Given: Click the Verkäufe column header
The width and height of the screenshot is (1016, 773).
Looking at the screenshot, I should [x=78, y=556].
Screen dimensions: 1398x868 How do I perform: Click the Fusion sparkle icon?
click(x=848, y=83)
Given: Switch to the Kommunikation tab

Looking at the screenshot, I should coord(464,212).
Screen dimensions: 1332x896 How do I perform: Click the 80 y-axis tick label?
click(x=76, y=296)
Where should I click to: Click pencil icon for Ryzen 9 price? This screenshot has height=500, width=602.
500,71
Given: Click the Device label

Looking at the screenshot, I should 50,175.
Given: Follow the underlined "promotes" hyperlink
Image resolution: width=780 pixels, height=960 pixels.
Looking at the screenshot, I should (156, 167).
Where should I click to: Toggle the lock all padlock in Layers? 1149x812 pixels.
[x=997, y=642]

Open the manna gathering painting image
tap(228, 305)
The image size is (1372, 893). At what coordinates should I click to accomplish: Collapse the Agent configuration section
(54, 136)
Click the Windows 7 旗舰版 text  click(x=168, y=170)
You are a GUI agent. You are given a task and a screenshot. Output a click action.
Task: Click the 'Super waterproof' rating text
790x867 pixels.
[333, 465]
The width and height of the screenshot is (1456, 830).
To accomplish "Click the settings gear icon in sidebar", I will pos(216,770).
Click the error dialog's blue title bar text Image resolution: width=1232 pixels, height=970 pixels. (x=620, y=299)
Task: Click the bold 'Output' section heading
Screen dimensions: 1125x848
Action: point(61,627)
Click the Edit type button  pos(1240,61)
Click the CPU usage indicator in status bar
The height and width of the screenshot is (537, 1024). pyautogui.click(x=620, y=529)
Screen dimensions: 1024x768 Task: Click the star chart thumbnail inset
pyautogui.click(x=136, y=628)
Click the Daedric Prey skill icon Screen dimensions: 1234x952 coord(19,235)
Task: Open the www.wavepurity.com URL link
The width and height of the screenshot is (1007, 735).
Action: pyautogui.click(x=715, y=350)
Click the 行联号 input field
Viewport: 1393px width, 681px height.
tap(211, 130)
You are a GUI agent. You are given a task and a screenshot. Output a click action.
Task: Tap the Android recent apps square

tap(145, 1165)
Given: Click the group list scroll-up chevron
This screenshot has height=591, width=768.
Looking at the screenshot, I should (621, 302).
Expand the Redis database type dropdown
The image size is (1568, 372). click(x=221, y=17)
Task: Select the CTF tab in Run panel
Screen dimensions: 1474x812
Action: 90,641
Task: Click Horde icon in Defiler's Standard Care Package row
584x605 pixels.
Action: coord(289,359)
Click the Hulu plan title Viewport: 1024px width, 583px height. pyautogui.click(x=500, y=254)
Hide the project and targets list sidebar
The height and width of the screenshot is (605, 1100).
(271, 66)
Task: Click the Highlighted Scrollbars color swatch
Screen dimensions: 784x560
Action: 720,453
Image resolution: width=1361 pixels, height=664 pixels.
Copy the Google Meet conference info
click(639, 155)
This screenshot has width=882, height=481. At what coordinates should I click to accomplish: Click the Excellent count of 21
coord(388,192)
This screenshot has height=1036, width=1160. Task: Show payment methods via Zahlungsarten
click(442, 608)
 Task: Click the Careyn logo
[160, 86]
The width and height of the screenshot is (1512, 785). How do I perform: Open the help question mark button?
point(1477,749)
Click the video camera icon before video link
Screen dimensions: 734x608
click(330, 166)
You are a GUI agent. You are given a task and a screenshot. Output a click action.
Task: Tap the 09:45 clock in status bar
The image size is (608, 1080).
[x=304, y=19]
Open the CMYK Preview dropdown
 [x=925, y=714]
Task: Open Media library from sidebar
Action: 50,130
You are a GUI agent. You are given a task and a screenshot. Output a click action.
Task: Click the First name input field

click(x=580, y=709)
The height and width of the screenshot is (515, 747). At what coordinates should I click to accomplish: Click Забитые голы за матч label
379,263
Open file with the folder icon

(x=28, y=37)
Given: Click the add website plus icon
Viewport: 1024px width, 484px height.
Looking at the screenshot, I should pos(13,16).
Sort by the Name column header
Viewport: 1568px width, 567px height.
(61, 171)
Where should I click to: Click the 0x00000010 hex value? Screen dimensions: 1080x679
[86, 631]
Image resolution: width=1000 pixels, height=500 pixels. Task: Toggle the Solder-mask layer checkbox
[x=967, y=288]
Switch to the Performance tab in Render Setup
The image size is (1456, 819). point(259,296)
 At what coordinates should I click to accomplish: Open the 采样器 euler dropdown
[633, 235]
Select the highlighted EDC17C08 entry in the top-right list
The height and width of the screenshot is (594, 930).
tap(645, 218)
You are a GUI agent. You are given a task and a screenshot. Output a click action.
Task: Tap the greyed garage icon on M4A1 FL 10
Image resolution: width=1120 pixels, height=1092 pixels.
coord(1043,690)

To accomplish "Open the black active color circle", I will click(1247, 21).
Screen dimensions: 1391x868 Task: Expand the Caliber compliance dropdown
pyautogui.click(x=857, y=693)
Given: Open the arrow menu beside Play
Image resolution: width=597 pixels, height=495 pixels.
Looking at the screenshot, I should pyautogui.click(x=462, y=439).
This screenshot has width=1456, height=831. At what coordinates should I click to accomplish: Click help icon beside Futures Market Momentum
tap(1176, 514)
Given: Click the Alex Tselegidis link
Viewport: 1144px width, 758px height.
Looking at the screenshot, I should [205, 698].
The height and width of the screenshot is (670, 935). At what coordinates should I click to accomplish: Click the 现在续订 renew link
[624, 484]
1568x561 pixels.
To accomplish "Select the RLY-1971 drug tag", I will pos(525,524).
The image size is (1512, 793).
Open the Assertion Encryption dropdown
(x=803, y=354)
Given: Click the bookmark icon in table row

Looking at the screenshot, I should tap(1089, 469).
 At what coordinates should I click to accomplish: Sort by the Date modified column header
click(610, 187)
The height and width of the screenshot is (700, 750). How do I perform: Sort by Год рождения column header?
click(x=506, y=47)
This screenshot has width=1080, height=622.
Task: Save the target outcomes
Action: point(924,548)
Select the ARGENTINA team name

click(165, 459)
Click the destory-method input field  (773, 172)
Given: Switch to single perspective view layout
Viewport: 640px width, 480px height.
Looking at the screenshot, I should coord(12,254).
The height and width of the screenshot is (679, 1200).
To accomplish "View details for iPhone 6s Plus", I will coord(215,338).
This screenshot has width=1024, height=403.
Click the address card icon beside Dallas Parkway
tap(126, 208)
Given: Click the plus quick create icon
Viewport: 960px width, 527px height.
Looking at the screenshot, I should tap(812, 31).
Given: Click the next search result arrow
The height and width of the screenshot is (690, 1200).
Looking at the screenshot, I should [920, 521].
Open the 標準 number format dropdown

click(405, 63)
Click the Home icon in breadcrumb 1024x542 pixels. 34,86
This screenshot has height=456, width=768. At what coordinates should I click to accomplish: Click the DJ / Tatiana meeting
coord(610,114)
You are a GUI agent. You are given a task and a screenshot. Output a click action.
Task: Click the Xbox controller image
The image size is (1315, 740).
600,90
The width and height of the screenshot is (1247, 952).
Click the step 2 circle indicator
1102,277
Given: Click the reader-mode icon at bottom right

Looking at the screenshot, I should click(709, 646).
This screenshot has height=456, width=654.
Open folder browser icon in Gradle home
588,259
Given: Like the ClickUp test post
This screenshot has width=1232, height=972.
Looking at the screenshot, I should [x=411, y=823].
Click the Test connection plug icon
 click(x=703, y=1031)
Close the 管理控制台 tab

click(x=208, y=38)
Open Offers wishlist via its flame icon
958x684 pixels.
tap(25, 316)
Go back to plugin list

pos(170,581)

+--

YOUR TASK
Rewrite the material as a numbered list, starting with the line that contains "Click the Test connection plug icon" and continuing through the end of the material. Skip blank lines.

THE SOLUTION
1. Click the Test connection plug icon
2.  click(x=703, y=1031)
3. Close the 管理控制台 tab
4. click(x=208, y=38)
5. Open Offers wishlist via its flame icon
6. 958x684 pixels.
7. tap(25, 316)
8. Go back to plugin list
9. pos(170,581)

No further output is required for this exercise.